Divulgação/Lionsgate
Filme de Michael Jackson tem final alterado para eliminar acusações de abuso
Cinebiografia encerrará a história durante a turnê "Bad" após acordo judicial impedir qualquer menção ao acusador Jordan Chandler
Mudança drástica no encerramento
A cinebiografia “Michael” precisou passar por uma reescrita em seu desfecho para eliminar qualquer referência às acusações de abuso sexual infantil contra Michael Jackson. Com a alteração, o longa-metragem agora terminará exibindo o cantor no auge de sua carreira, enquanto se prepara para subir ao palco durante a turnê “Bad”.
O que motivou o corte no roteiro?
De acordo com informações publicadas pela revista americana Variety, o roteiro original previa uma cena ambientada em 1993, que mostraria a chegada de policiais ao rancho Neverland para uma busca relacionada às denúncias de abuso. A sequência inteira foi removida da versão final do projeto.
A decisão foi tomada após os advogados do espólio do artista identificarem uma cláusula em um acordo judicial firmado com Jordan Chandler, o primeiro acusador do astro. O documento proíbe qualquer menção ou representação de Chandler em obras cinematográficas.
O novo eixo dramático da obra
Com o corte das investigações policiais, a trama precisou focar em outros conflitos da trajetória do músico. A relação conturbada com o pai, Joe Jackson, assumiu o protagonismo dramático da história. O filme destacará o medo do patriarca de que o sucesso solo do filho prejudicasse o grupo The Jackson 5.
A produção também abordará o grave acidente sofrido pelo cantor em 1984, quando teve queimaduras durante a gravação de um comercial da Pepsi. O episódio será retratado como o estopim para o início do uso de analgésicos pelo artista.
Atrasos e envolvimento da família
A necessidade de criar um novo final atrasou a finalização da obra, que sofreu sucessivos adiamentos. Inicialmente previsto para abril de 2025, o lançamento foi empurrado para outubro do mesmo ano e, por fim, reagendado para abril de 2026.
O projeto conta com forte participação e influência da família do cantor. Para começar, o próprio protagonista é interpretado por Jaafar Jackson, sobrinho do Rei do Pop na vida real. Prince Jackson, filho do homenageado, assina como produtor-executivo e trabalha em sintonia com os representantes do espólio. Os outros filhos do astro, Paris e Bigi Jackson, não se envolveram com o filme.
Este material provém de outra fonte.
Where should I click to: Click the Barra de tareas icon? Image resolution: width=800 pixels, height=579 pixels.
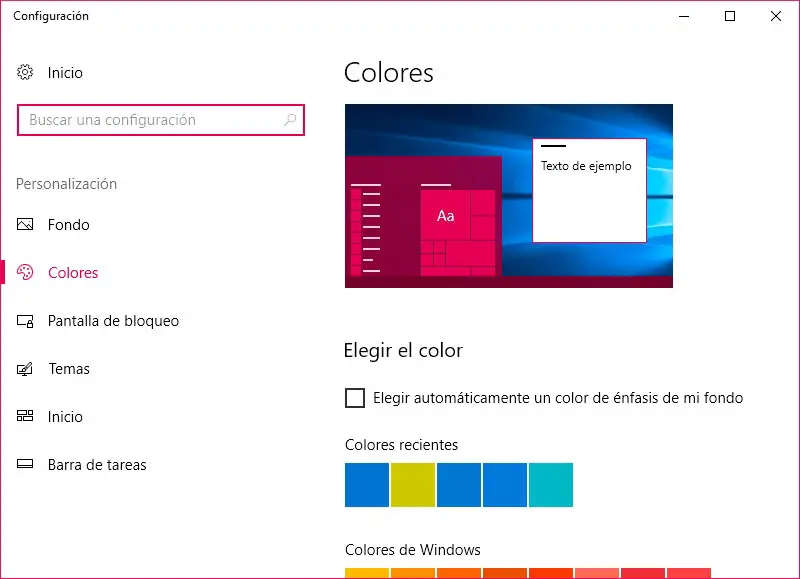[x=26, y=465]
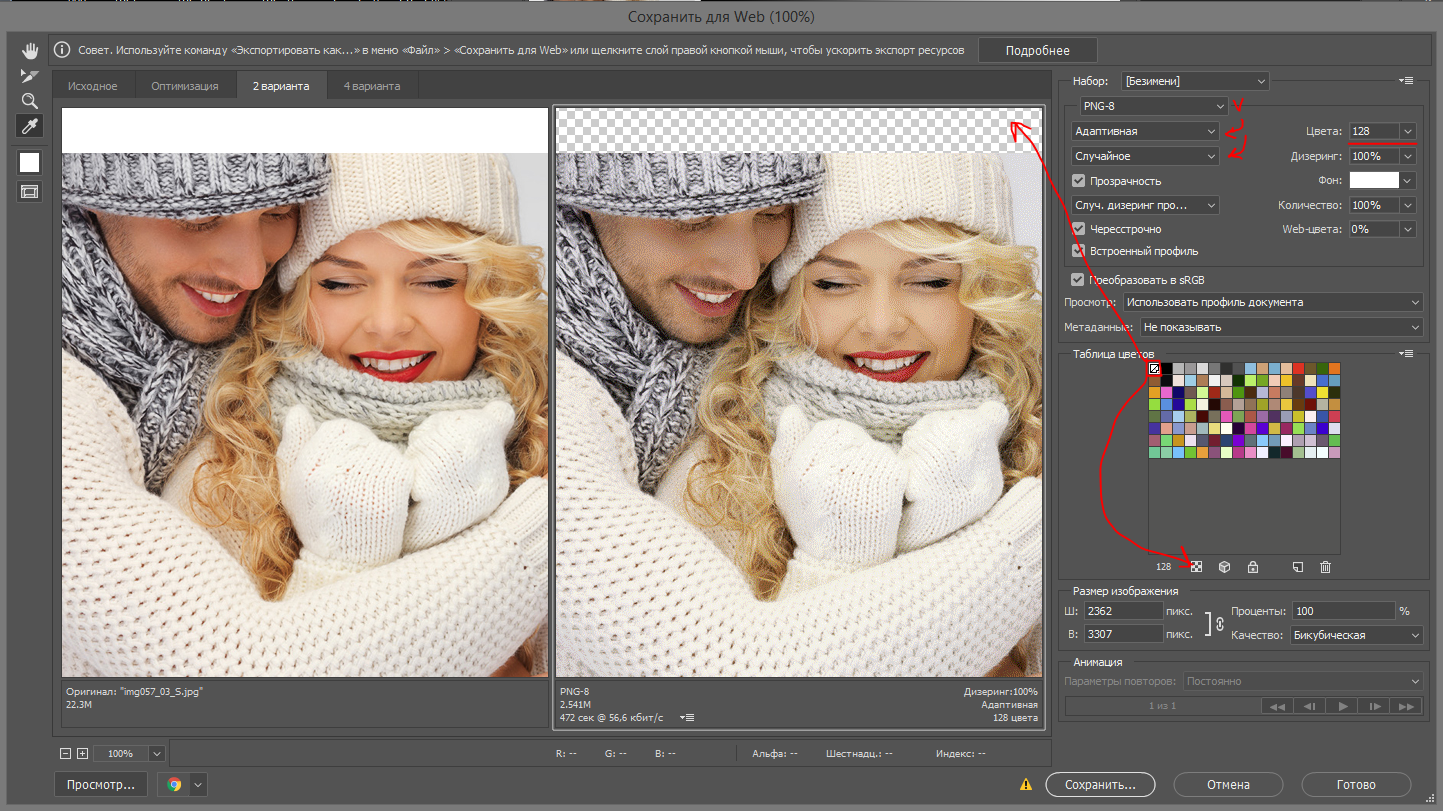Image resolution: width=1443 pixels, height=811 pixels.
Task: Select the Zoom tool
Action: [x=30, y=101]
Paris chegou a falar mal da produção por distorcer fatos sobre o pai.
A aposta em uma franquia bilionária
A confiança do espólio em apresentar uma versão mais simpática da vida do cantor foi impulsionada pelo sucesso de “MJ the Musical”, que estreou na Broadway em 2022 e já arrecadou mais de US$ 300 milhões.
As projeções iniciais indicam que o longa deve estrear arrecadando mais de US$ 55 milhões nos Estados Unidos, superando a abertura de “Bohemian Rhapsody”, cinebiografia de Freddie Mercury e o grupo Queen. O estúdio estima uma bilheteria global de pelo menos US$ 700 milhões.
Diante do potencial lucrativo, o produtor Graham King (que também produziu “Bohemian Rhapsody”) chegou a avaliar transformar a cinebiografia em uma franquia de dois filmes, reaproveitando cerca de 30% do material que acabou cortado na ilha de edição. Caso o filme faça sucesso, não está descartada uma continuação após a conclusão da trama ainda nos anos 1980.